Project description
Research explores complex quantum systems at ultracold temperatures
Preparing and controlling complex physical systems down to the quantum level is one of the greatest challenges in modern atomic and molecular physics. This control is mostly achieved by preparing physical systems at temperatures close to absolute zero. The EU-funded TRITRAMO project aims to realise the next milestone on the way to increasingly complex quantum systems at ultracold temperatures. Researchers will cool down diatomic molecules by precisely controlling their collisions. If efforts are successful, a Bose-Einstein condensate can be produced from these diatomic molecules, which can be used to analyse new quantum phases. Moreover, researchers will produce and control small polyatomic molecules – trimers and tetramers – from diatomic molecules under controlled conditions to further understand their properties.
Objective
"A major challenge in physics is to prepare and control increasingly complex physical systems at ultracold temperatures down to the quantum level. Precise control allows analyzing the universal features of the system and, at the same time, enables tackling more complex systems. This development has led from atomic control to few- and many-body quantum systems. Similarly, atomic control has enabled the preparation and study of diatomic molecules - a development the PI of this proposal has significantly contributed to.
Our aim is to drive the next milestone on the path to increasingly complex quantum systems in the ultracold. We will make use of collisional processes and photoassociation in ""chemically stable"" atom-molecule and molecular quantum gases to progress beyond diatomic molecules to weakly bound trimers and tetramers. We will feedback the developed understanding of these small polyatomic molecules to controlling atom-molecule and molecule-molecule collisions - currently a hot topic in itself - and possibly enable the realization of the first BEC of diatomic ground-state molecules.

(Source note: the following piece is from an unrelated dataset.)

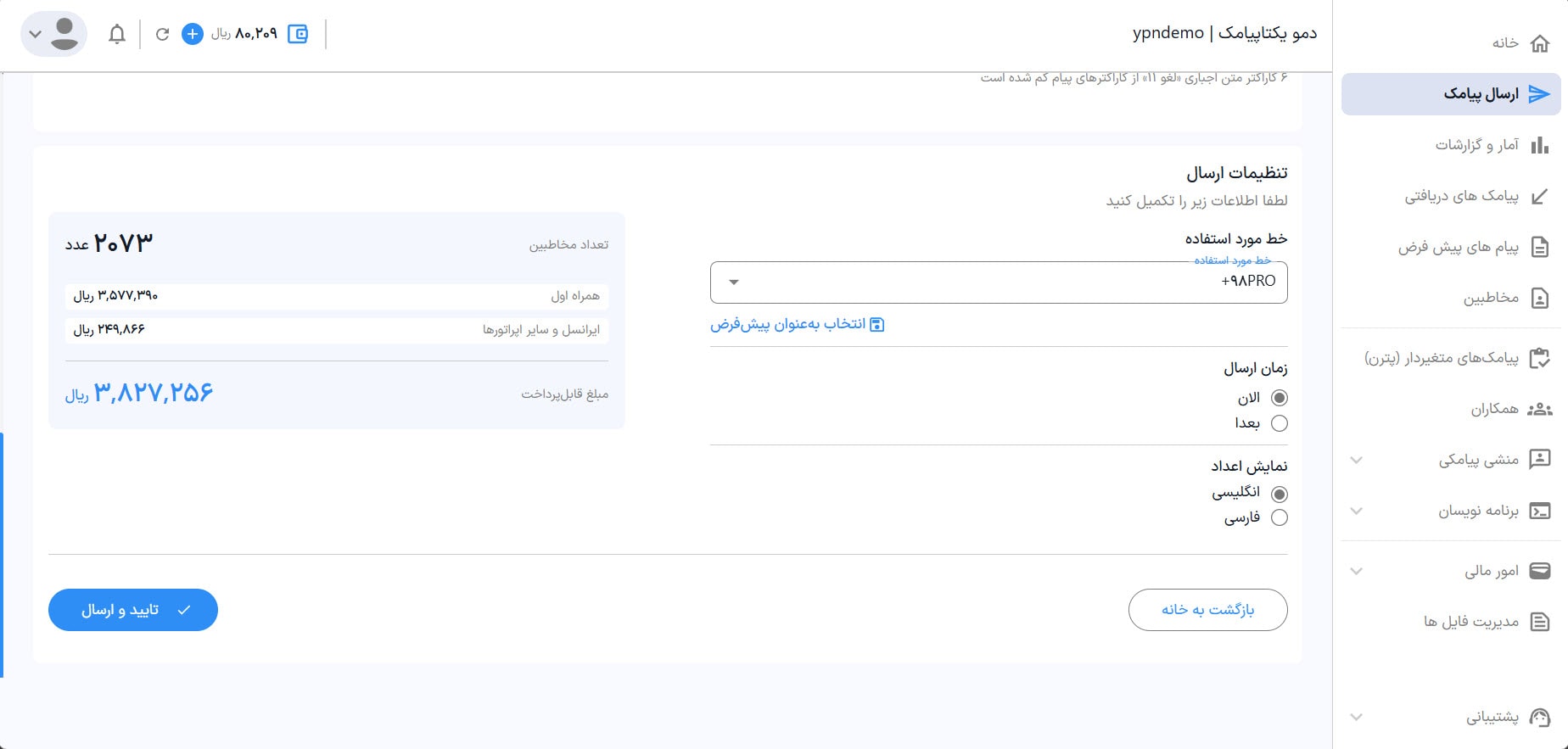The image size is (1568, 749).
Task: Select the الان send-now radio button
Action: [1279, 398]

The experiments will start from atom-molecule quantum gas mixtures of 39K and 23Na39K and pure molecular quantum gases of 23Na39K as available in the PI’s laboratory and enable studies of weakly bound NaK2 and Na2K2. We will detect trimers and tetramers and information about their quantum state by ion spectrometry – a method from physical chemistry.
If successful, the proposal will extend significantly beyond the state of the art. It will extend the world of ultracold gases to small, weakly bound polyatomic molecules, provide insight into the building of simple molecular systems, and how few-body systems change with increasing number of atoms. It might enable precision control of diatomic molecule collisions, the longed-for BEC of polar molecules, and might unlock the full potential of polar molecules for dipolar quantum many-body physics."

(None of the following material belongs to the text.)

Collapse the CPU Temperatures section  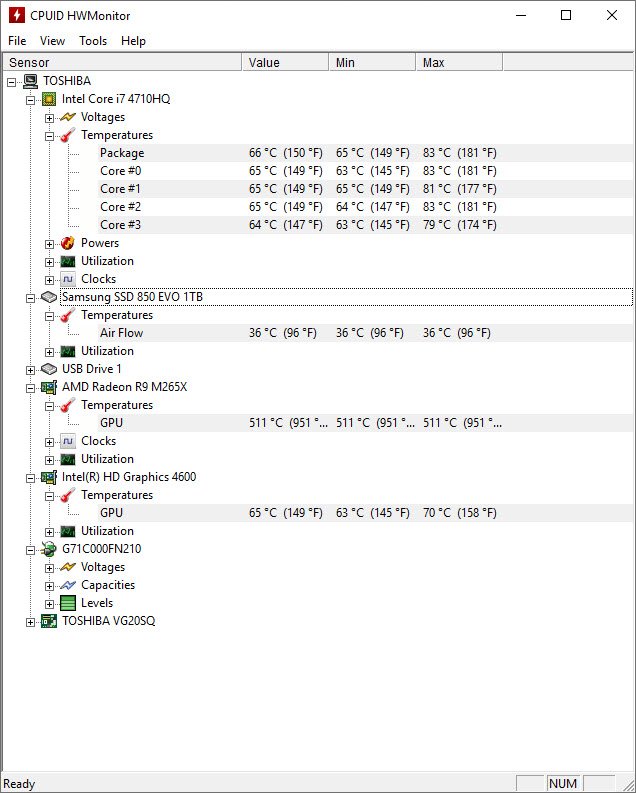[49, 135]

Fields of science (EuroSciVoc)
CORDIS classifies projects with EuroSciVoc, a multilingual taxonomy of fields of science, through a semi-automatic process based on NLP techniques. See: https://op.europa.eu/en/web/eu-vocabularies/euroscivoc.
CORDIS classifies projects with EuroSciVoc, a multilingual taxonomy of fields of science, through a semi-automatic process based on NLP techniques. See: https://op.europa.eu/en/web/eu-vocabularies/euroscivoc.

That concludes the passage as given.